Practical Wireless

Mobile Operating and More

Harry Leeming G3LLL is back with more wise words of advice and caution.

- Harry Leeming G3LLL HARRYG3LLL@gmail.com

Unless you drive a mammoth heavy goods vehicle, you will almost certainly have to operate your mobile rig from a 12 volt supply, or will you?

The actual voltage from a car battery while the car engine is running, is normally in the region of 13.5 to just under 15 volts. When the car has been parked with the engine stopped for a while, even with a good battery, this can be expected to fall to around 12 volts. If the battery is a few years old, it may fall even lower long before it becomes discharged, so mobile equipment should be designed to cope with these battery voltage variations, but this is not the only problem.

Pete asked in the shop for ‘a bit of wire’ to make up a mobile lead for his HF rig and was somewhat shocked when I tried to sell him a length of black and red heavy duty cable. “I don’t have to pay for this thick stuff” he said, “The rig takes less than 20 amps on the odd peak, and ordinary mains lead should stand that”. He had missed an important point.

# Given records
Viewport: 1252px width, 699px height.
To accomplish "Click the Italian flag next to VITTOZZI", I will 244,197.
...
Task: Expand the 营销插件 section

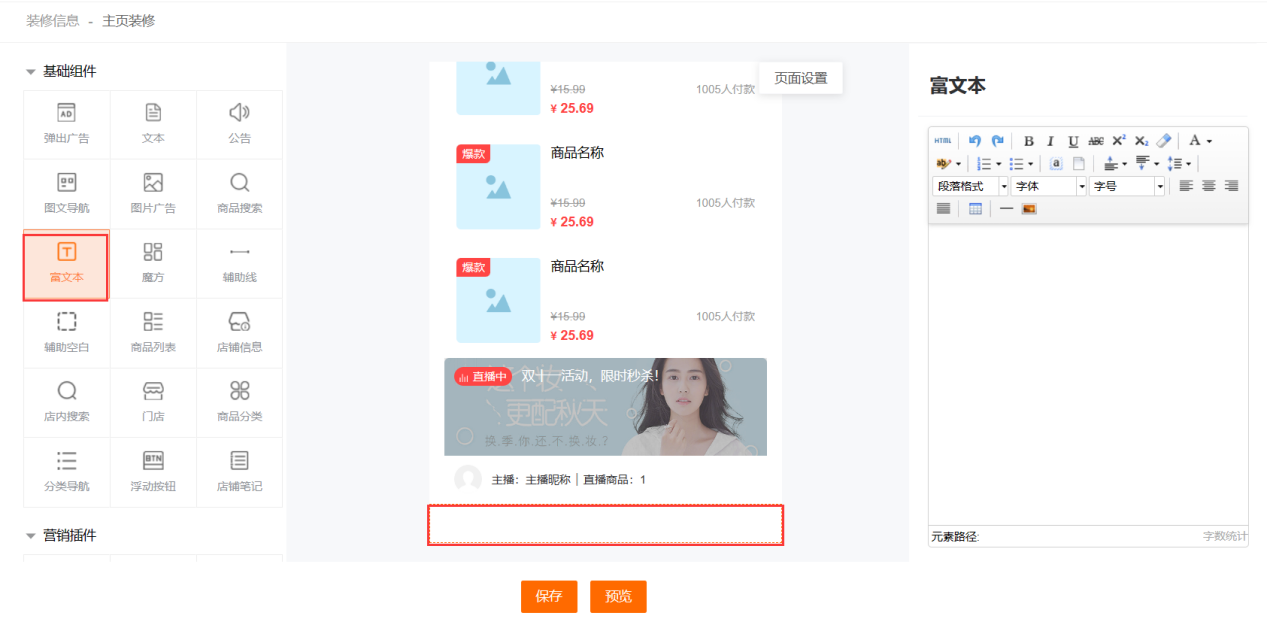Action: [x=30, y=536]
--
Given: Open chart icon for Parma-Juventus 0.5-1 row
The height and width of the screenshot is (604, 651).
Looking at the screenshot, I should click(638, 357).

# Task to complete
Return the whole mobile operating article above word for word, with nothing changed, added, or left out.

# Exercise result
Practical Wireless

Mobile Operating and More

Harry Leeming G3LLL is back with more wise words of advice and caution.

- Harry Leeming G3LLL HARRYG3LLL@gmail.com

Unless you drive a mammoth heavy goods vehicle, you will almost certainly have to operate your mobile rig from a 12 volt supply, or will you?

The actual voltage from a car battery while the car engine is running, is normally in the region of 13.5 to just under 15 volts. When the car has been parked with the engine stopped for a while, even with a good battery, this can be expected to fall to around 12 volts. If the battery is a few years old, it may fall even lower long before it becomes discharged, so mobile equipment should be designed to cope with these battery voltage variations, but this is not the only problem.

Pete asked in the shop for ‘a bit of wire’ to make up a mobile lead for his HF rig and was somewhat shocked when I tried to sell him a length of black and red heavy duty cable. “I don’t have to pay for this thick stuff” he said, “The rig takes less than 20 amps on the odd peak, and ordinary mains lead should stand that”. He had missed an important point.